(5)主治医のコメント(その4)

 彼女もお母さんも半信半疑で使い始めたようでしたが、症状の改善は手紙に書かれている通りでした。効果が現われた後だと、何でも好きなことが書けてしまいますが、なぜ私がさほどひどい発作を起こしている訳ではない彼女に吸入ステロイドを勧めたのでしょうか?はっきり言って、私のところを訪れた時彼女は、以前に比べたら発作の回数も減り、このまま内科の方で薬をもらえたら位の気持ちだったと思います。それなのにいきなり薬を、しかもそれは以前に使って効果がなかったステロイドを増やされるはめになってしまっては、親としても納得ゆかないことであったでしょう。それは、“発作のない生活”から、“人並みの生活”へ、そして“薬のない生活”へ、これが私の喘息治療の信念であったからです。私が始めて彼女を診察した頃は、以前に比べたら発作の回数が減ってはいましたが、テオドールのRTC療法にても、月に1、2度は軽い発作を起こしていましたので、まだまだ気道の炎症は残っていると判断したから吸入ステロイドを勧めた訳です。そして、発作がなくなるばかりでなく、これまでに経験したことのない良い状態を一度体験させてあげようと考えました。
 多くの喘息の患者さんは、発作で苦しい状態から脱するとそれが良い状態と考え満足してしまっていることが多いのです。しかし、発作のない状態でも、走ると息が切れる、階段を一気に登れない、朝咳で目が覚めるなど小さな日常生活制限を受けていることが多いのですが、残念なことにこれらは、「喘息だから当り前」と思っていることばかりなのです。これらは、吸入ステロイドで気道の炎症がとれて症状が消失して始めて気付くことばかりなのです。
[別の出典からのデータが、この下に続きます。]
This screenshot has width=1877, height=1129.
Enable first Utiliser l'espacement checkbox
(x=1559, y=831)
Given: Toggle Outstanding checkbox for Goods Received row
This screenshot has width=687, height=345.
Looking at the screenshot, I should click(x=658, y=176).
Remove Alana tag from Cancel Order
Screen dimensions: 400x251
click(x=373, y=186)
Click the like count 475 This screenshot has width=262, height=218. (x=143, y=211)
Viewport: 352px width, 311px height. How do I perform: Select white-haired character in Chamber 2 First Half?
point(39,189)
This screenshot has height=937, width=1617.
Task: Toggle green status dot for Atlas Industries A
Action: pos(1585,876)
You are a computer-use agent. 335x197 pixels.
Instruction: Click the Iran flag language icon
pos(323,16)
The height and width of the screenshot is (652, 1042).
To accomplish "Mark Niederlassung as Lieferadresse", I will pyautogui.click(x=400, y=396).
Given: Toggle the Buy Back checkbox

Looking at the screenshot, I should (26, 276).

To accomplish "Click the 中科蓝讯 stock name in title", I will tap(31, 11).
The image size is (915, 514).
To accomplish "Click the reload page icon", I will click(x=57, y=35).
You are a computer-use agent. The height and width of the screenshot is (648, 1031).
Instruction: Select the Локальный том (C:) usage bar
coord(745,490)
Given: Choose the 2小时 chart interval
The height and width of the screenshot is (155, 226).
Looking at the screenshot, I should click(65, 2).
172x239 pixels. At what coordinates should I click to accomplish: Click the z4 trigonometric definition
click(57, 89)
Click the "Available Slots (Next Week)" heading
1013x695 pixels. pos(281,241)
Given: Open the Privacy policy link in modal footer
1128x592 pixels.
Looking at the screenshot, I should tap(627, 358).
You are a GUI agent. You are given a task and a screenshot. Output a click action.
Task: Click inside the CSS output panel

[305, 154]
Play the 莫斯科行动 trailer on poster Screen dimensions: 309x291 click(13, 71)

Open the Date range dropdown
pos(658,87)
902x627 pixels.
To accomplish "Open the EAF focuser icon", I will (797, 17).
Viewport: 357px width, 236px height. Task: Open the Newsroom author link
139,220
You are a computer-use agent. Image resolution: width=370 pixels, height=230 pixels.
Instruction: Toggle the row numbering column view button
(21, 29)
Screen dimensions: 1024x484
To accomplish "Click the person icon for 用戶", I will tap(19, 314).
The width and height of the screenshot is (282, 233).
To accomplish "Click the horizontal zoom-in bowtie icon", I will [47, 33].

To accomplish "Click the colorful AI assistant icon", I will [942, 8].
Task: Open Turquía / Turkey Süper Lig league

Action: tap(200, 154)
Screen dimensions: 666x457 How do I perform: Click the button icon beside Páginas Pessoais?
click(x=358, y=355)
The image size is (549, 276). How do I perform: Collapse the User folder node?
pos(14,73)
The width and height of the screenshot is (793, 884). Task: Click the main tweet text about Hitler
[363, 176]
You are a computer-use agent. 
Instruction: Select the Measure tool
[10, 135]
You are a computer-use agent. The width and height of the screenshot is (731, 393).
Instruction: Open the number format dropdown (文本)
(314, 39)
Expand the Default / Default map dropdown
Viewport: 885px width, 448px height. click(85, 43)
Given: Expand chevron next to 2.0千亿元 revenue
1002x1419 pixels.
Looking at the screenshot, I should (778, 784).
 彼女も、朝学校に遅刻しそうになって走っても息が切れない、体育の運動時のゼイゼイがとれた、などを経験したようでした。これらはすべて「良くなって始めてわかること」ばかりなのです。とにかく一度良い状態を経験させ、これだけ良くなることができるのだと自信を与えることこそ私の役目であると考えていました。その状態を知ってもなお、前の状態に甘んじてもいいと言うなら仕方ありません。しかし、多くの患者さんは一度良い状態を経験すると以前の状態には満足できなくなり、逆に調子が悪い時にはそれを自覚し、良くなるまで無理をしなくなるものです。